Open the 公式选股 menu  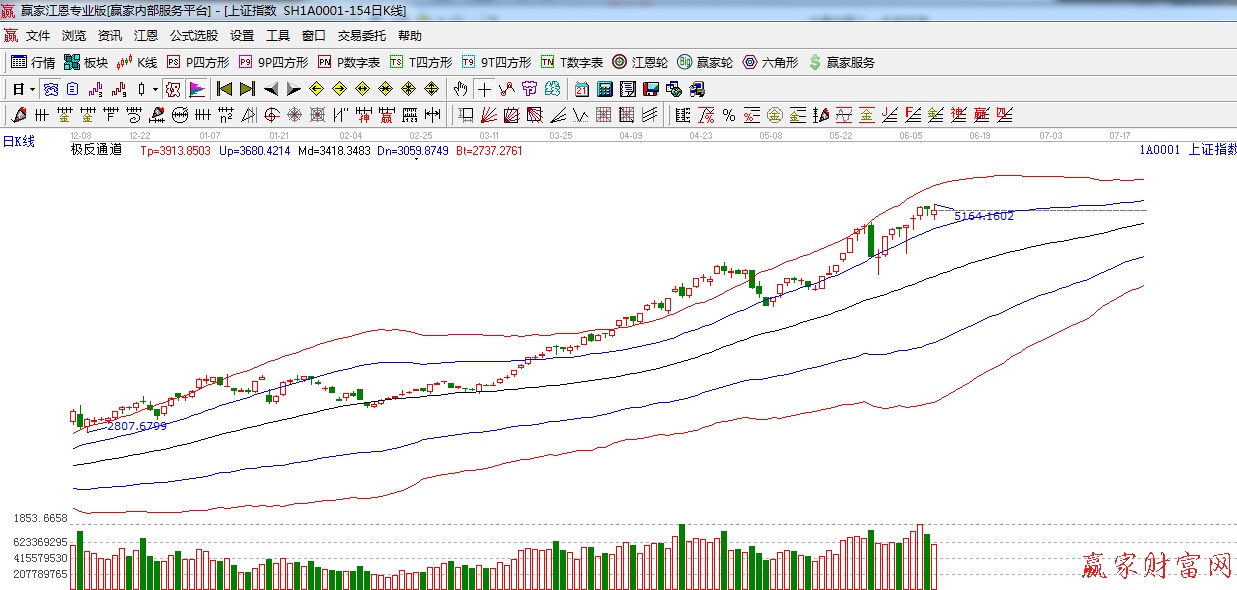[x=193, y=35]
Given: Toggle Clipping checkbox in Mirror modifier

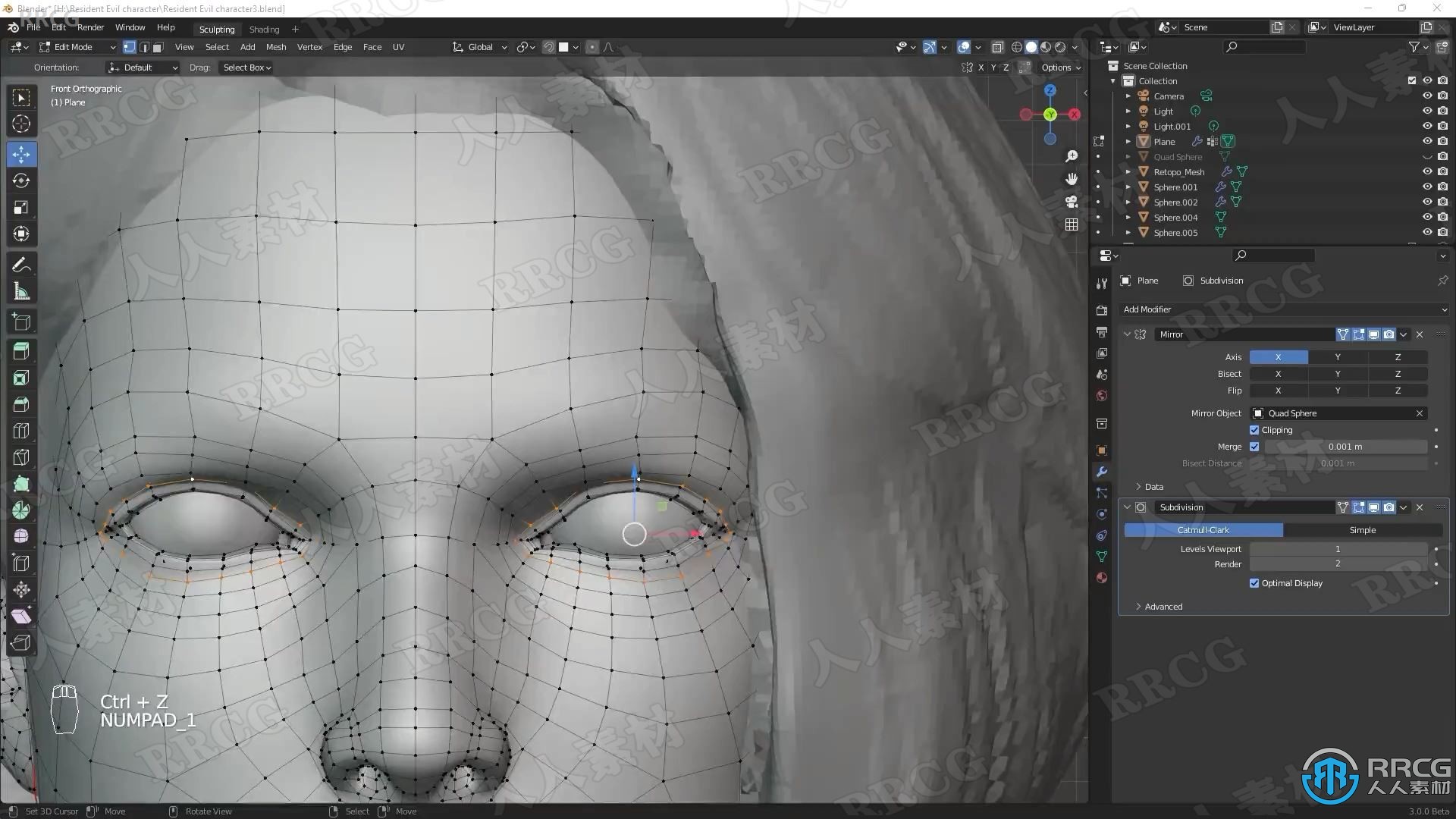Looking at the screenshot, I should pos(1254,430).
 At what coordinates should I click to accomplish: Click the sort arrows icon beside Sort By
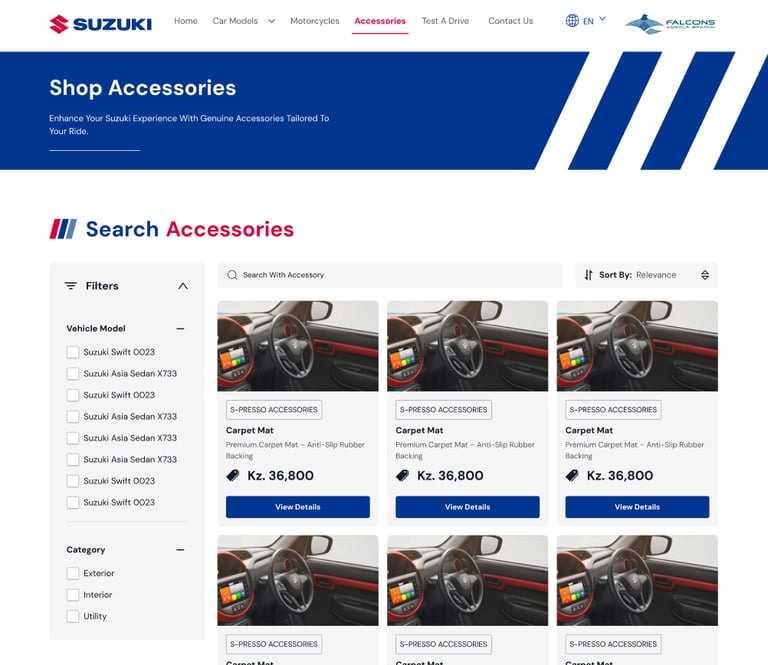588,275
▬▬▬▬▬▬▬▬▬▬
Exercise brief — Here the lines from the one with "At what coordinates" through the last line of the data above need to be repeated exactly, both included, and any picture omitted.

Response area —
 At what coordinates should I click to accomplish: Click the sort arrows icon beside Sort By
588,275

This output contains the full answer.